Sé bien que, si ese pasado que no fue hubiese sido, yo no sería hoy el capaz de escribir estas páginas, en todo caso mejores, por algunas, que las ningunas que en mejores circunstancias no habría hecho más que soñar. Es que la trivialidad es una inteligencia y la realidad, sobre todo si es estúpida y áspera, un complemento natural del alma.

Debo al ser contable gran parte de lo que puedo sentir y pensar como la negación y la fuga del cargo.

Si tuviese que inscribir, en el sitio sin letras de la respuesta de un cuestionario, a qué influencias literarias estaba agradecida la formación de mi espíritu, abriría el espacio punteado con el nombre de Cesário Verde [166], pero no lo cerraría sin inscribir los nombres del patrón Vasques, del dependiente Vieira y de Antonio, el mozo de la oficina. Y a todos les pondría, con letras magnas, la dirección clave LISBOA.

Bien mirado, tanto Cesário Verde como éstos han sido para mí visión del mundo coeficientes de corrección. Creo que ésta es la frase, cuyo sentido exacto evidentemente ignoro, con que los ingenieros designan el tratamiento que se da a las matemáticas para que puedan andar hasta la vida. Si es así, ha sido eso mismo. Si no lo es, pase por lo que podría ser, y valga la intención por la metáfora fracasada.
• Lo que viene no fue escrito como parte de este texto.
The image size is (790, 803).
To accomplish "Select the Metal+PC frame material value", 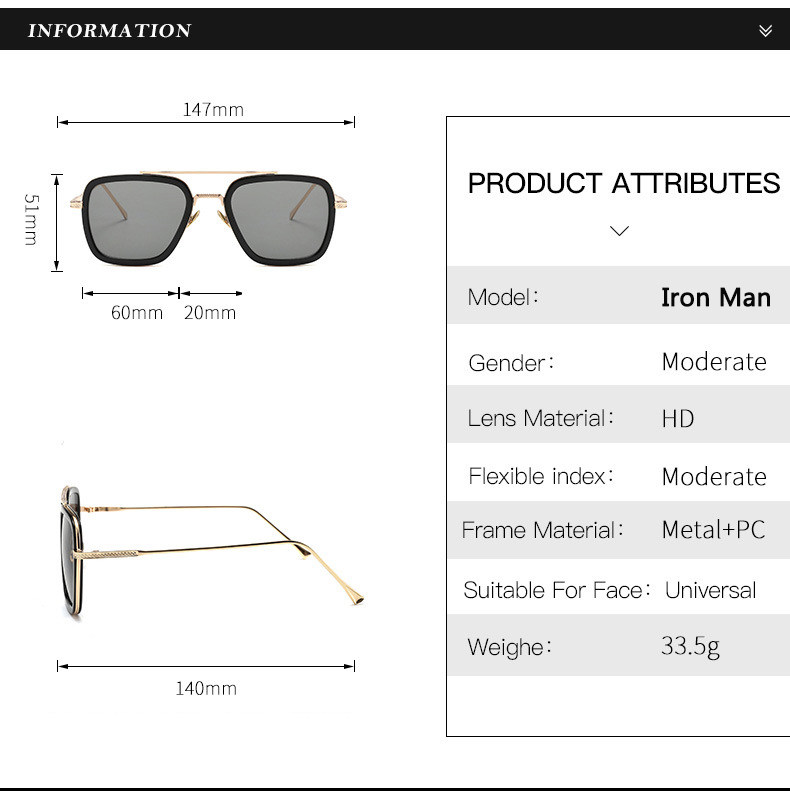I will (713, 530).
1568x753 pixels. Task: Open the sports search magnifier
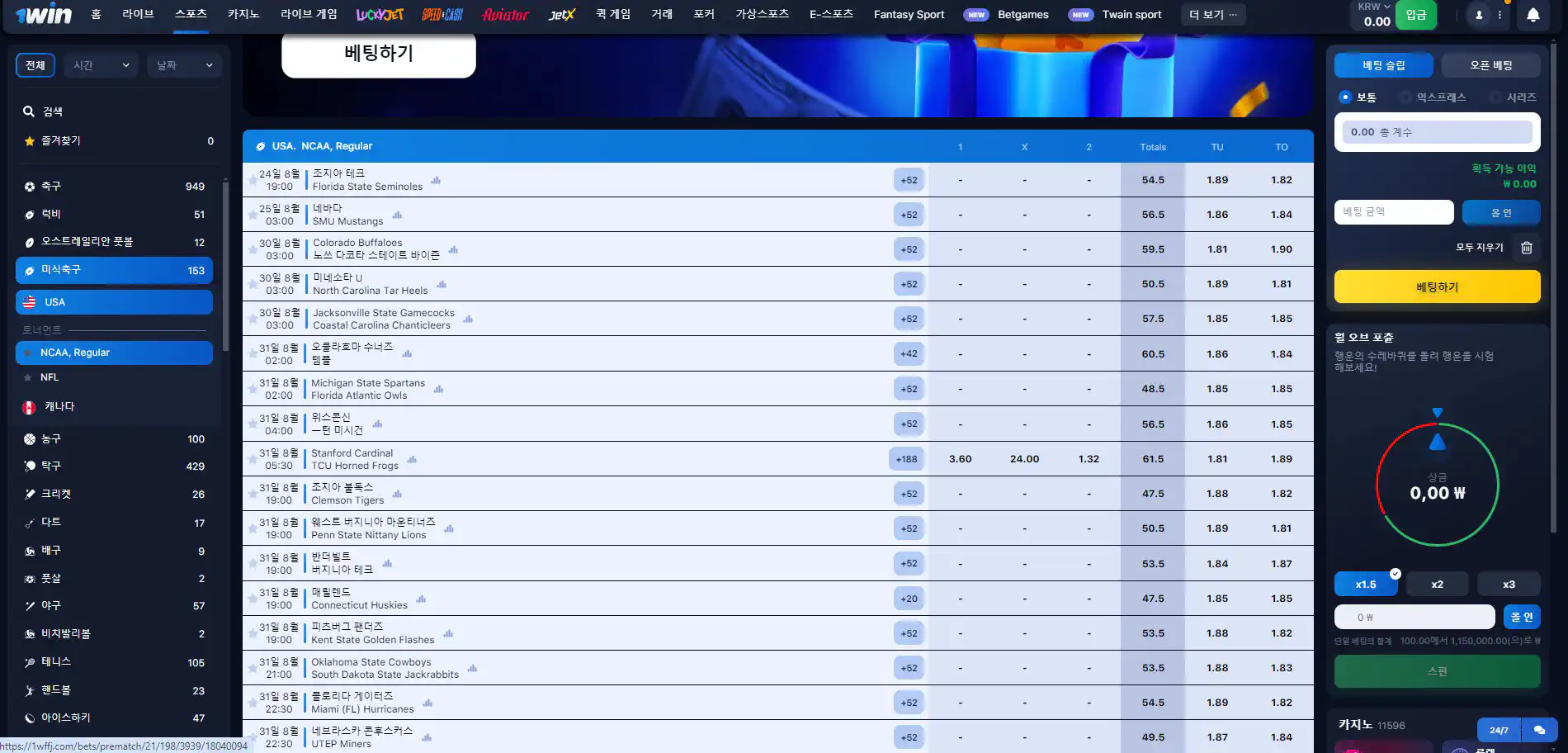pos(28,111)
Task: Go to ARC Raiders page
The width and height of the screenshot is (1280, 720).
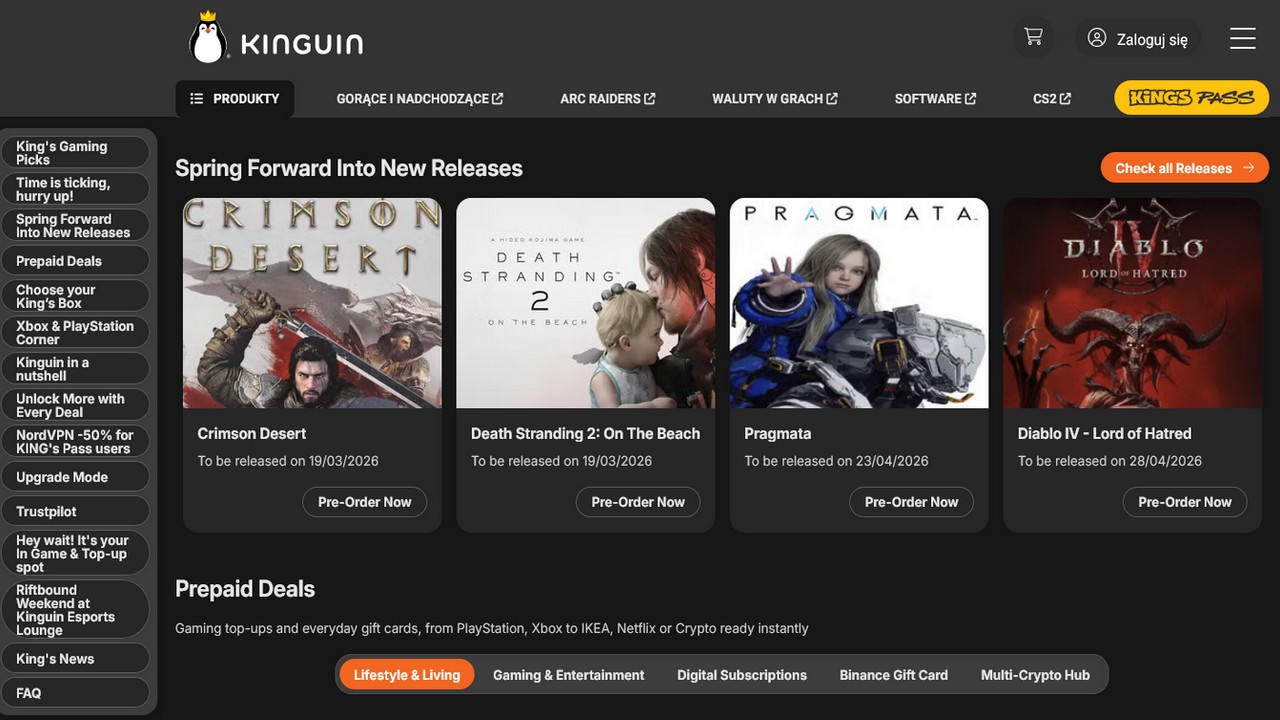Action: 607,98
Considerando, además, y con toda la claridad que puedo, lo que ha sido aparentemente mi vida, la veo como una cosa colorida -envoltorio de chocolatina o vitola de puro- barrida, por el cepillo leve de la criada que escucha desde arriba, del mantel por levantar hacia el cogedor de las migajas, entre las cortezas de la realidad propiamente dicha. Se destaca de las cosas cuyo destino es igual debido a un privilegio que también va a tener el cogedor. Y la conversación de los dioses continúa por cima del cepillar, indiferente a estos incidentes del servicio del mundo.

Sí, si yo hubiese sido rico, protegido, cepillado, ornamental, no habría sido ni ese breve episodio de papel bonito entre las migas; me habría quedado en un plato de la suerte -«no, muy agradecida»- y me recogería el aparador para envejecer. Así, rechazado después de haberme comido el meollo práctico, voy con el polvo de lo que queda del cuerpo de Cristo al cubo de la basura, y no me imagino lo que viene después, y entre qué astros; pero siempre es seguir.